TEXT ZUR ANALYSE:
------
Antwort auf: Überforderung

Diese Gleichzeitigkeit erlebe ich ganz genauso. Es gibt meiner Meinung nach 2 Unterschiede zwischen Zwillings-Mamas und "2 unter 2"-Mamas: 1. Den Zeitpunkt der Überforderung durch die Gleichzeitigkeit (bei Zwillingsmamas sofort, bei "2u2"-Mamas erst nach der Geburt des 2. Kindes) 2. Den Entwicklungsstand der Kinder (bei Zwillingen gleich oder zumindest ähnlich, bei 2u2 sehr verschieden, was nochmal ganz andere Herausforderungen mit sich bringt) Ich kann die Überforderung und Erschöpfung auf jeden Fall sehr, sehr gut nachempfinden. 2 Kinder sind immer eines mehr als Mama oder Papa, egal ob Zwillinge oder Baby und sehr junges Kleinkind, auch ich habe nur 2 Hände.
------
VERFÜGBARES MATERIAL:
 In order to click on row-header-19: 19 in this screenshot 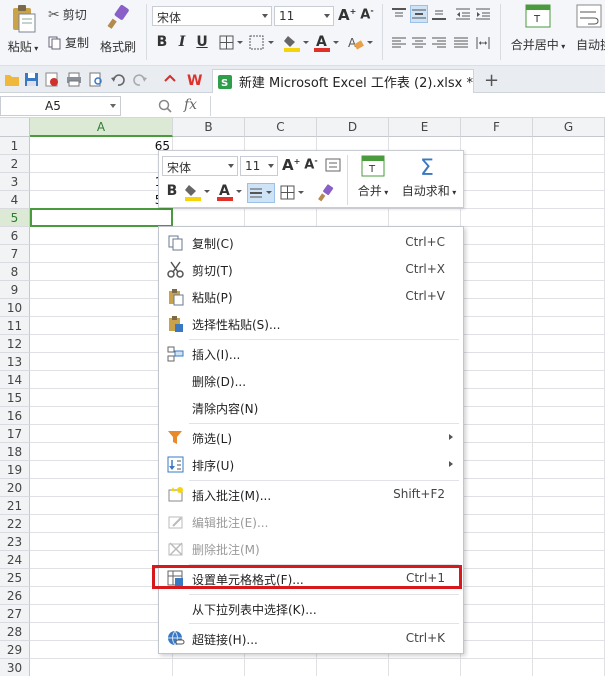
------
AUFGABE A: Schreib aus dem Text zur Analyse alles von „Diese Gleichzeitigkeit erlebe“ bis hinunter zu „nur 2 Hände.“ Wort für Wort ab.
AUFGABE B: Stimmen diese Aussagen mit dem Text zur Analyse überein? Antworte jeweils mit Ja oder Nein und zitiere die entscheidenden Worte wörtlich: (i) Bei Zwillingsmamas kommt die Überforderung durch die Gleichzeitigkeit sofort. (ii) Bei „2 unter 2“ sind die Kinder ungefähr gleich weit entwickelt. (iii) Die schreibende Person sagt, sie habe nur zwei Hände.

LÖSUNG A:
Diese Gleichzeitigkeit erlebe ich ganz genauso. Es gibt meiner Meinung nach 2 Unterschiede zwischen Zwillings-Mamas und "2 unter 2"-Mamas: 1. Den Zeitpunkt der Überforderung durch die Gleichzeitigkeit (bei Zwillingsmamas sofort, bei "2u2"-Mamas erst nach der Geburt des 2. Kindes) 2. Den Entwicklungsstand der Kinder (bei Zwillingen gleich oder zumindest ähnlich, bei 2u2 sehr verschieden, was nochmal ganz andere Herausforderungen mit sich bringt) Ich kann die Überforderung und Erschöpfung auf jeden Fall sehr, sehr gut nachempfinden. 2 Kinder sind immer eines mehr als Mama oder Papa, egal ob Zwillinge oder Baby und sehr junges Kleinkind, auch ich habe nur 2 Hände.

LÖSUNG B:
(i) Ja: „bei Zwillingsmamas sofort“
(ii) Nein: „bei 2u2 sehr verschieden“
(iii) Ja: „auch ich habe nur 2 Hände“